7.7.08

Caldeira de Yellowstone : Risques

L'activité de la caldeira se manifeste par différents phénomènes. Des phénomènes de géothermie (geysers, sources d'eau chaude, boues chaudes, fumerolles), des séismes plus nombreux que la normale (même s'ils sont généralement suffisamment faibles pour n'être ressentis que par les sismographes), un flux de chaleur plus important que la normale et des déformations du sol. Ces dernières déformations se manifestent de manière spectaculaire. Des lacs situés dans le parc de Yellowstone se sont modifiés dans le sens où l'inclinaison du sol change et modifie les rivages (du côté où le sol se gonfle, les rivages actuels sont exondés et à l'opposé ils sont recouverts). D'une manière plus générale, des observations ont montré de surcroît que la hauteur du centre de la caldeira s'était élevée d'environ 100 centimètres sur une période de 60 ans (entre 1923 et 1985). D'après les spécialistes, cet ensemble de phénomènes est lié à la présence d'une chambre magmatique active au dessous de la caldeira. Après investigation, il a été déduit que le corps magmatique située à dix kilomètres seulement sous la surface était le plus grand connu à ce jour. Ce corps magmatique contient à la fois du magma, mais aussi des gaz constituant un ensemble de matière sous pression tendant à soulever la surface du sol se trouvant au dessus. Le magma est généralement à une température d'environ 1 500°C, et les roches en dessous de la caldeira sont à 350°C à environ cinq kilomètres sous la surface, ce qui fait que les roches acquièrent une certaine plasticité. Ce qui est considéré comme probable par les spécialistes de l'étude de cette caldeira, c'est que le plafond du corps magmatique ne supportera pas indéfiniment un surcroît de pression d'un magma séparé de la surface par une croûte aussi fine et rendue «souple» par la chaleur qu'elle a acquise.

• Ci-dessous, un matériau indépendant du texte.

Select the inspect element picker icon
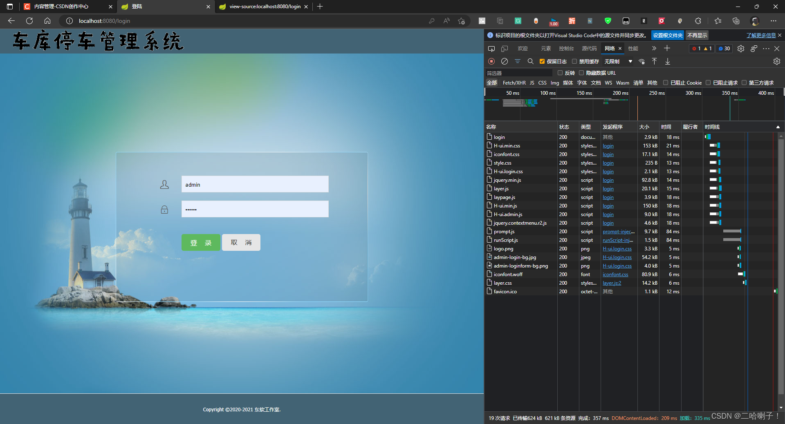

Classiquement en géologie et en volcanologie, on peut prévoir la survenue d'un événement brutal à long terme.

Caldeira de Yellowstone : Géologie

On peut dire qu'une caldeira active est en quelque sorte un énorme volcan, mais il n'en possède pas les attributs traditionnellement prêtés à ce type de point chaud. Ainsi, les caldeiras sont généralement relativement plates, souvent bordées par des formations montagneuses de faible amplitude. Il en existe un certain nombre dans le monde.

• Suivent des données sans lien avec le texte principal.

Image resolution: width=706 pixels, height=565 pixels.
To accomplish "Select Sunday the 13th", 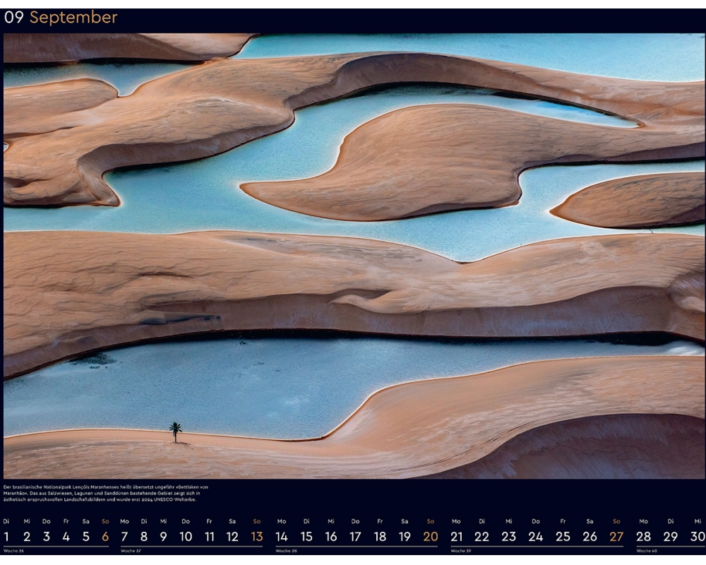I will tap(256, 537).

Répartition des cendres de Yellowstone sur les États-Unis: Tuff de Huckleberry Ridge, de Mesa Falls, et de Lava Creek

L'histoire géologique du Yellowstone a pu être déterminée :

De -3 milliards à -600 millions d'années; Formation des roches les plus anciennes d'Amérique du nord ;

De -600 millions à -75 millions d'années; une mer inonde périodiquement la région ;

De -75 millions à -55 millions d'années; formation des Montagnes Rocheuses ;

De -55 millions à -40 millions d'années; période d'intense activité volcanique, recouvrant notamment la région de lave ;

De -40 millions à -2 millions d'années; plusieurs changements de climat successifs assèchent et réchauffent la région ;

De -2 millions à -600 000 ans; des éruptions volcaniques modèlent le paysage. Les géologues distinguent trois cycles d'activité : Tuff de Huckleberry Ridge, -2,1 millions d'années, 2450 km3 de matériaux volcaniques émis, caldeira de 75-95 x 40-60 kilomètres ; Tuff de Mesa Falls, -1,3 millions d'années, 280 km3 de matériaux volcaniques émis caldeira de seize kilomètres de diamètre ; Tuff de Lava Creek, -640 000 ans, 1 000 km3 de matériaux volcaniques émis, caldeira de 85 x 45 kilomètres ;

De -640 000 ans à nos jours; plusieurs glaciations se succèdent jusqu'à – 8500 ans, remodelant la surface.

Aujourd'hui, la particularité géologique de Yellowstone est la minceur de la croûte terrestre qui se trouve sous la surface du sol. En effet, alors que celle-ci est en moyenne de trente kilomètres, ici le magma ce trouve à une profondeur comprise entre huit et dix kilomètres. On a déterminé que cette caldeira que l'on croyait totalement éteinte avait été le théâtre de plusieurs éruptions suivant une périodicité tournant autour de 700 000 ans. Deux éruptions explosives se sont produites il y a 1,3 million et 2,1 million d'années. Si on considère que les trois dernières activités brutales de ce « super volcan » constituent un phénomène récurrent espacé par des temps relativement équivalents, on peut supposer qu'une reprise d'activité est à prévoir à long terme.